▸ **YOUR INSTRUCTIONS**
Everything in the records must be copied exactly except the pictures.

▸ **RECORDED INFORMATION**
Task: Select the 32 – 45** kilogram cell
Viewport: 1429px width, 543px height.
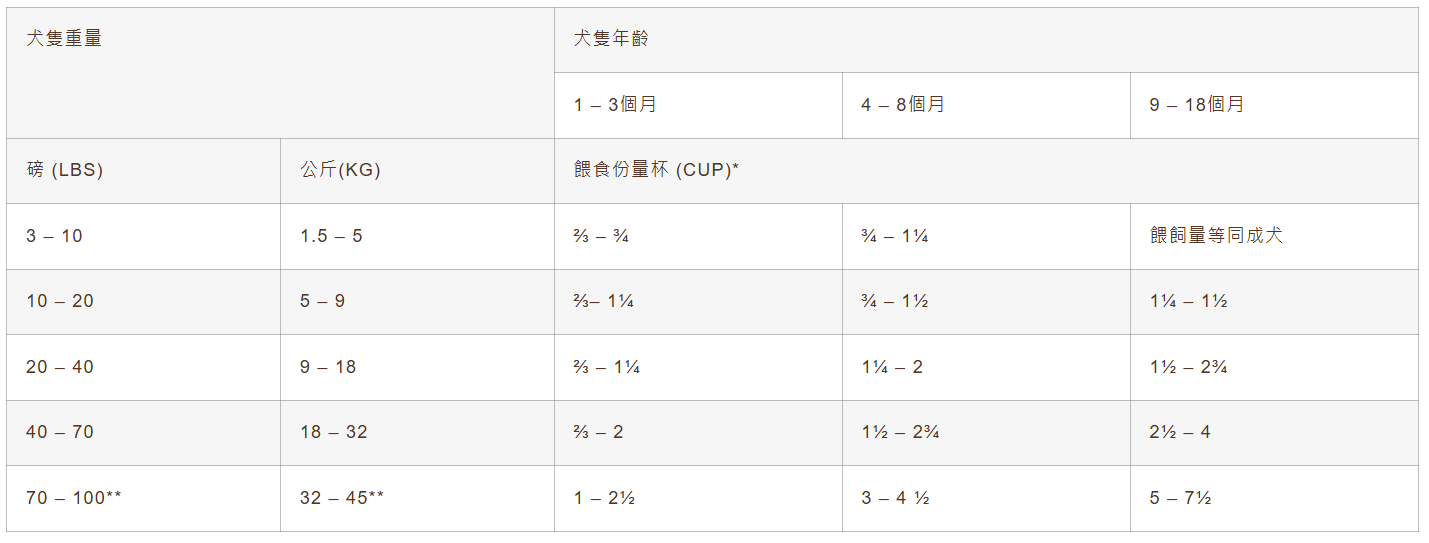Action: tap(342, 498)
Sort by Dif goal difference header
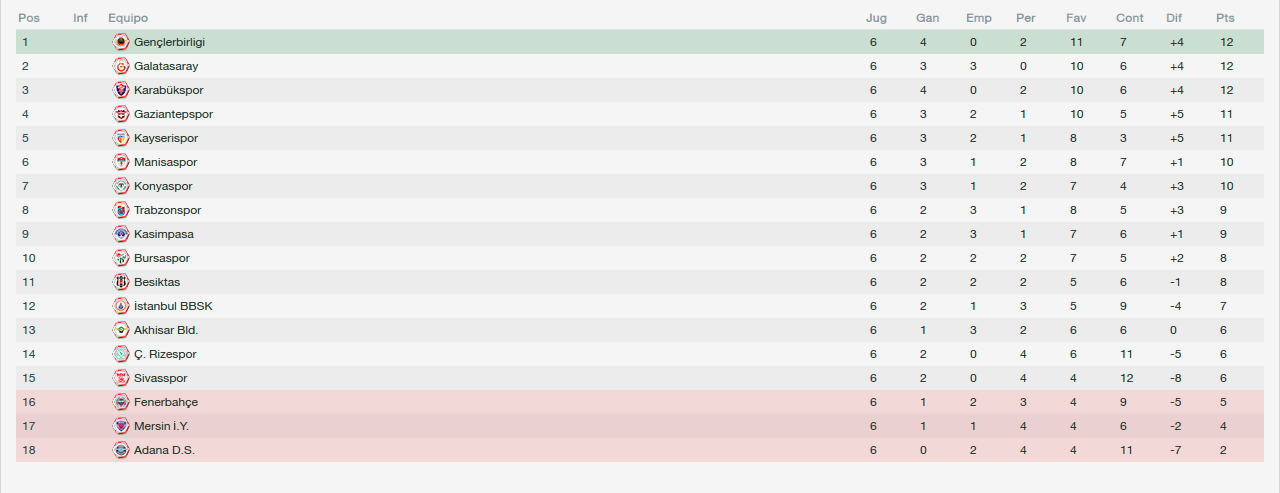1280x493 pixels. (x=1174, y=18)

▸ **FINISHED EXERCISE**
Task: Select the 32 – 45** kilogram cell
Viewport: 1429px width, 543px height.
Action: tap(342, 498)
Sort by Dif goal difference header
1280x493 pixels. (x=1174, y=18)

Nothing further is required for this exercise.